Lillie Hayward adapted the Daniel Nathan Rubin play for the Night Club Scandal script, which opens, Columbo-style, with a depiction of the murder that the cops and reporters will have to solve. So it is no spoiler to say that Dr. Ernest Tindal (Barrymore) strangles his wife and attempts to frame her lover Frank (Harvey Stephens) for the crime. It is up to stone-faced detective McKinley (Charles Bickford, in the McLaglen role) and motormouthed journalist Russell Kirk (Lynne Overman - taking over for Lowe) to unwind Tindal's devious plot.

McKinley is happy to close the case when all the clues point to Frank, but Kirk keeps churning through the clues, convinced of Frank's innocence (in no small part because of his crush on Frank's sister Vera (Louise Campbell)). Bickford and Overman work out an appealing odd couple routine, with Bickford's bulldog playing nicely with Overman's yapping Pomeranian. This is one of nine features Overman made in 1937, and it's remarkable he doesn't pass out at the pace he talks. It's a love-it-or-hate it spin on spitfire journo template established by Lee Tracy, steamrolling witnesses and stealing photographs off of desk tops. He starts off so cynical it's hard to swallow the tonal shift that occurs when Kirk starts seriously investigating the case.

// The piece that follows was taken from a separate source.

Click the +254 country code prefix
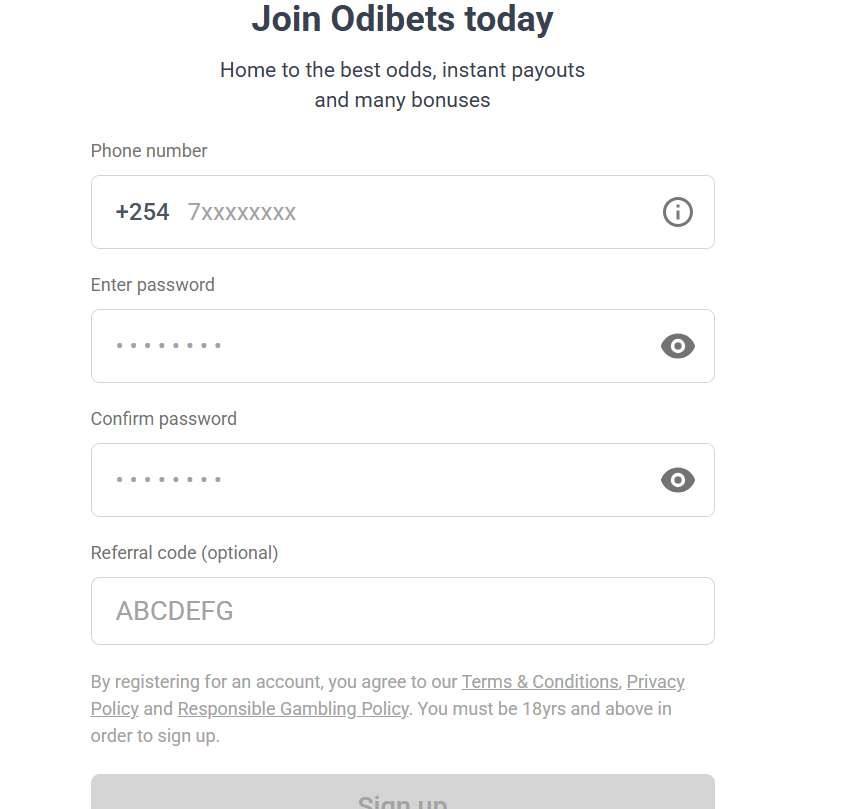Viewport: 841px width, 809px height. point(141,212)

The workmanlike direction is by Ralph Murphy, who does nothing to hide the films' stage origins but keeps things moving swiftly in the 70-minute runtime. This skill would serve him well when John Ford asked him to direct a star-studded charity stage production of What Price Glory in 1949 - which included roles for everyone from John Wayne to Oliver Hardy.

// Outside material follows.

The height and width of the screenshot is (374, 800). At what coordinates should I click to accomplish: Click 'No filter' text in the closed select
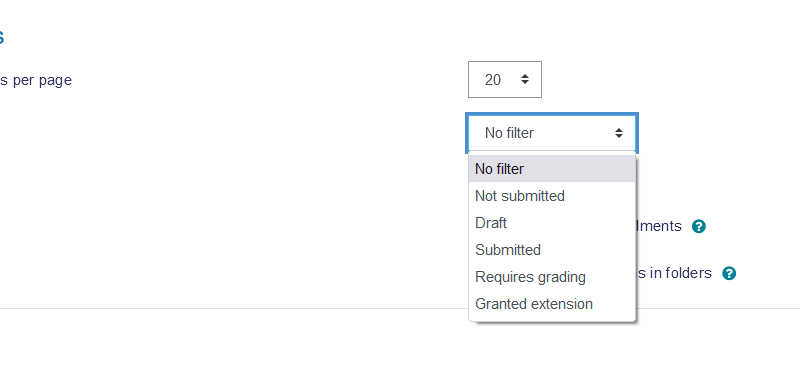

Though it's a supporting role, Barrymore is billed as the lead, and though there are reports of his failing memory in this period, he still brings a bombastic gravitas to the role of the devious doctor, whose effortlessly suave demeanor remains intact until the very end. He had received a series of public relations hits in the mid-1930s, none worse than the "Caliban and Ariel" affair, so dubbed by the press when the 53-year-old started courting the 19-year-old Elaine Jacobs. This along with his frequent stays at hospitals and sanitariums to battle his drinking changed his public image irrevocably from a "hell-raiser, a manly drinker" to an "aging satyr, the has-been alcoholic, the much-married ham" (Michael A. Morrison, John Barrymore, Shakespearean Actor). Film work started drying up for him, so he pivoted to radio, where NBC hired him for an eight-episode run of Shakespeare adaptations, to combat a similar series of the Bard announced by CBS.

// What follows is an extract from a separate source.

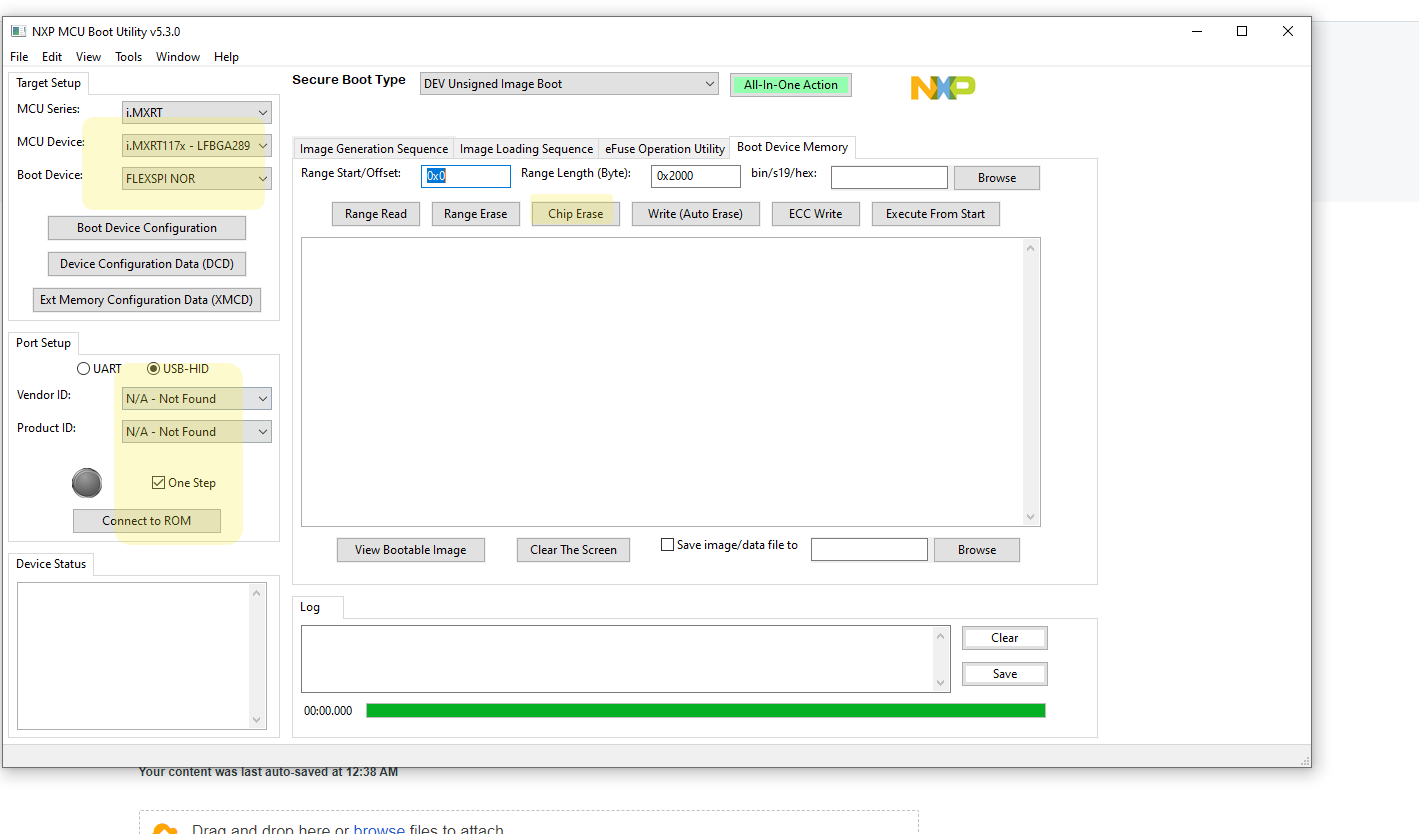Click the Range Start/Offset input field
Screen dimensions: 1419x834
point(465,175)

This was enough to convince Paramount to give him more roles in their B division, including the Bulldog Drummond series and Night Club Scandal. The reaction from the press was muted but positive, The New York Times' Frank Nugent writing that "The role is merely a quotidian chore for John, but he brings to it a Barrymore-ish dignity, authority and presence which add immeasurably to its dramatic effectiveness. Though not especially 'ambitious' in a productional sense, the film itself - largely in consequences - may be counted among the more tolerable of recent corpse operas."

Barrymore's movie career would be over by 1941, and he would pass away in 1942, his body unable to hold up after so many years of alcohol abuse. But Night Club Scandal was a brief respite from his troubles, allowing him to thrust that great profile onto the big screen and project that innate magnetic Barrymore presence for a few more reels until the director said cut.